BEGIN

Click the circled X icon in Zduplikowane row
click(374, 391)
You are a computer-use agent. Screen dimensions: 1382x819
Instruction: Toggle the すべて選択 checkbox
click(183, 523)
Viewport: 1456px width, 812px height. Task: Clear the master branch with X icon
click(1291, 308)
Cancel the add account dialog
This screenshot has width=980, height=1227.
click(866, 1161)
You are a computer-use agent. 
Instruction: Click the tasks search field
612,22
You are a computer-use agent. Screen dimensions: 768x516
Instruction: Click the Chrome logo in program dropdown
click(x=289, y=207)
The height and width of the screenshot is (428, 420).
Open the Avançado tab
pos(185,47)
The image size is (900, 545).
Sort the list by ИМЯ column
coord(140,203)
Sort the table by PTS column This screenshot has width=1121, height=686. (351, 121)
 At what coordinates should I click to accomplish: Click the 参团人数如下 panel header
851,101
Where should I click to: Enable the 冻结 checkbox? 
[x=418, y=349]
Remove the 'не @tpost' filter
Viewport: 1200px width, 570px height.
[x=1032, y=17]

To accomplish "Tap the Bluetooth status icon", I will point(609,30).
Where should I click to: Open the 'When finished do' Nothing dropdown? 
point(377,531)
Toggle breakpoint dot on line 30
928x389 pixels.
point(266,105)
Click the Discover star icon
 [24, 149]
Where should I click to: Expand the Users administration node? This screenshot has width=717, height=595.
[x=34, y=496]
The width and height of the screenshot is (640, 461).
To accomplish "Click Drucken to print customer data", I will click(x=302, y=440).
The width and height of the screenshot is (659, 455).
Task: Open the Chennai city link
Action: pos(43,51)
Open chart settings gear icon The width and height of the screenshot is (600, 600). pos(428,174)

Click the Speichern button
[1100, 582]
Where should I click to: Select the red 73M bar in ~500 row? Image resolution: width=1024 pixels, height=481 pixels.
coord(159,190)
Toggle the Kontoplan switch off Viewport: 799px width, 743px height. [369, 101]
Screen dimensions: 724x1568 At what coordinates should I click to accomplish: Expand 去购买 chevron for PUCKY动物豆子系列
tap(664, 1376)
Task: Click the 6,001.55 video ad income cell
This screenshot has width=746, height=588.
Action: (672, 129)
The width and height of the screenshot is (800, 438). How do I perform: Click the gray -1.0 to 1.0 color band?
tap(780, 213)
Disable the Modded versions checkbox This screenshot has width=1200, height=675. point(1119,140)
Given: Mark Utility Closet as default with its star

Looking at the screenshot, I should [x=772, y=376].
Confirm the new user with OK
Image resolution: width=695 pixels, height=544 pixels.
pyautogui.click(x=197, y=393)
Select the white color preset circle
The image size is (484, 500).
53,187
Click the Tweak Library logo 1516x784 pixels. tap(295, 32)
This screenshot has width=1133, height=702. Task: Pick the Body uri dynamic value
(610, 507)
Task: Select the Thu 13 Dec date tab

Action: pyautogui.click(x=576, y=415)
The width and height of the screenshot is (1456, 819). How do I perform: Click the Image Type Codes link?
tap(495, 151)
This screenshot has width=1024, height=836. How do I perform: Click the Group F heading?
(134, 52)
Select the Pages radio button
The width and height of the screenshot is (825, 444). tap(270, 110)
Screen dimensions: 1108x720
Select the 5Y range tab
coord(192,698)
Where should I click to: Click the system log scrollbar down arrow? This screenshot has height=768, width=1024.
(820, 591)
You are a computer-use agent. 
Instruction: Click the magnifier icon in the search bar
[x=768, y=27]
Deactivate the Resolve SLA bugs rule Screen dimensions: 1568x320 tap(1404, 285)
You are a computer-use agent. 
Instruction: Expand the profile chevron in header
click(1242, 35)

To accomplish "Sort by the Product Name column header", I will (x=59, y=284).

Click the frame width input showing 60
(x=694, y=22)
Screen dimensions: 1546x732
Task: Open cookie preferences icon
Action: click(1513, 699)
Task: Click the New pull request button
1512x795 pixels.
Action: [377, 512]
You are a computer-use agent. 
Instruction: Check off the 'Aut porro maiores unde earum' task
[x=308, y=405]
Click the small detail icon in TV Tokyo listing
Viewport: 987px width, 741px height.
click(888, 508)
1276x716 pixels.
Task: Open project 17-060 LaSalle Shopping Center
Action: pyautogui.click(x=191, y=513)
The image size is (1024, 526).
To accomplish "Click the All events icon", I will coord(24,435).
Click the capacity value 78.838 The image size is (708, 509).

END

Type out the whole listing above exactly.

Exercise output:
Click the circled X icon in Zduplikowane row
click(374, 391)
You are a computer-use agent. Screen dimensions: 1382x819
Instruction: Toggle the すべて選択 checkbox
click(183, 523)
Viewport: 1456px width, 812px height. Task: Clear the master branch with X icon
click(1291, 308)
Cancel the add account dialog
This screenshot has width=980, height=1227.
click(866, 1161)
You are a computer-use agent. 
Instruction: Click the tasks search field
612,22
You are a computer-use agent. Screen dimensions: 768x516
Instruction: Click the Chrome logo in program dropdown
click(x=289, y=207)
The height and width of the screenshot is (428, 420).
Open the Avançado tab
pos(185,47)
The image size is (900, 545).
Sort the list by ИМЯ column
coord(140,203)
Sort the table by PTS column This screenshot has width=1121, height=686. (351, 121)
 At what coordinates should I click to accomplish: Click the 参团人数如下 panel header
851,101
Where should I click to: Enable the 冻结 checkbox? 
[x=418, y=349]
Remove the 'не @tpost' filter
Viewport: 1200px width, 570px height.
[x=1032, y=17]

To accomplish "Tap the Bluetooth status icon", I will point(609,30).
Where should I click to: Open the 'When finished do' Nothing dropdown? 
point(377,531)
Toggle breakpoint dot on line 30
928x389 pixels.
point(266,105)
Click the Discover star icon
 [24, 149]
Where should I click to: Expand the Users administration node? This screenshot has width=717, height=595.
[x=34, y=496]
The width and height of the screenshot is (640, 461).
To accomplish "Click Drucken to print customer data", I will click(x=302, y=440).
The width and height of the screenshot is (659, 455).
Task: Open the Chennai city link
Action: pos(43,51)
Open chart settings gear icon The width and height of the screenshot is (600, 600). pos(428,174)

Click the Speichern button
[1100, 582]
Where should I click to: Select the red 73M bar in ~500 row? Image resolution: width=1024 pixels, height=481 pixels.
coord(159,190)
Toggle the Kontoplan switch off Viewport: 799px width, 743px height. [369, 101]
Screen dimensions: 724x1568 At what coordinates should I click to accomplish: Expand 去购买 chevron for PUCKY动物豆子系列
tap(664, 1376)
Task: Click the 6,001.55 video ad income cell
This screenshot has width=746, height=588.
Action: (672, 129)
The width and height of the screenshot is (800, 438). How do I perform: Click the gray -1.0 to 1.0 color band?
tap(780, 213)
Disable the Modded versions checkbox This screenshot has width=1200, height=675. point(1119,140)
Given: Mark Utility Closet as default with its star

Looking at the screenshot, I should [x=772, y=376].
Confirm the new user with OK
Image resolution: width=695 pixels, height=544 pixels.
pyautogui.click(x=197, y=393)
Select the white color preset circle
The image size is (484, 500).
53,187
Click the Tweak Library logo 1516x784 pixels. tap(295, 32)
This screenshot has width=1133, height=702. Task: Pick the Body uri dynamic value
(610, 507)
Task: Select the Thu 13 Dec date tab

Action: pyautogui.click(x=576, y=415)
The width and height of the screenshot is (1456, 819). How do I perform: Click the Image Type Codes link?
tap(495, 151)
This screenshot has width=1024, height=836. How do I perform: Click the Group F heading?
(134, 52)
Select the Pages radio button
The width and height of the screenshot is (825, 444). tap(270, 110)
Screen dimensions: 1108x720
Select the 5Y range tab
coord(192,698)
Where should I click to: Click the system log scrollbar down arrow? This screenshot has height=768, width=1024.
(820, 591)
You are a computer-use agent. 
Instruction: Click the magnifier icon in the search bar
[x=768, y=27]
Deactivate the Resolve SLA bugs rule Screen dimensions: 1568x320 tap(1404, 285)
You are a computer-use agent. 
Instruction: Expand the profile chevron in header
click(1242, 35)

To accomplish "Sort by the Product Name column header", I will (x=59, y=284).

Click the frame width input showing 60
(x=694, y=22)
Screen dimensions: 1546x732
Task: Open cookie preferences icon
Action: click(1513, 699)
Task: Click the New pull request button
1512x795 pixels.
Action: [377, 512]
You are a computer-use agent. 
Instruction: Check off the 'Aut porro maiores unde earum' task
[x=308, y=405]
Click the small detail icon in TV Tokyo listing
Viewport: 987px width, 741px height.
click(888, 508)
1276x716 pixels.
Task: Open project 17-060 LaSalle Shopping Center
Action: pyautogui.click(x=191, y=513)
The image size is (1024, 526).
To accomplish "Click the All events icon", I will coord(24,435).
Click the capacity value 78.838 The image size is (708, 509).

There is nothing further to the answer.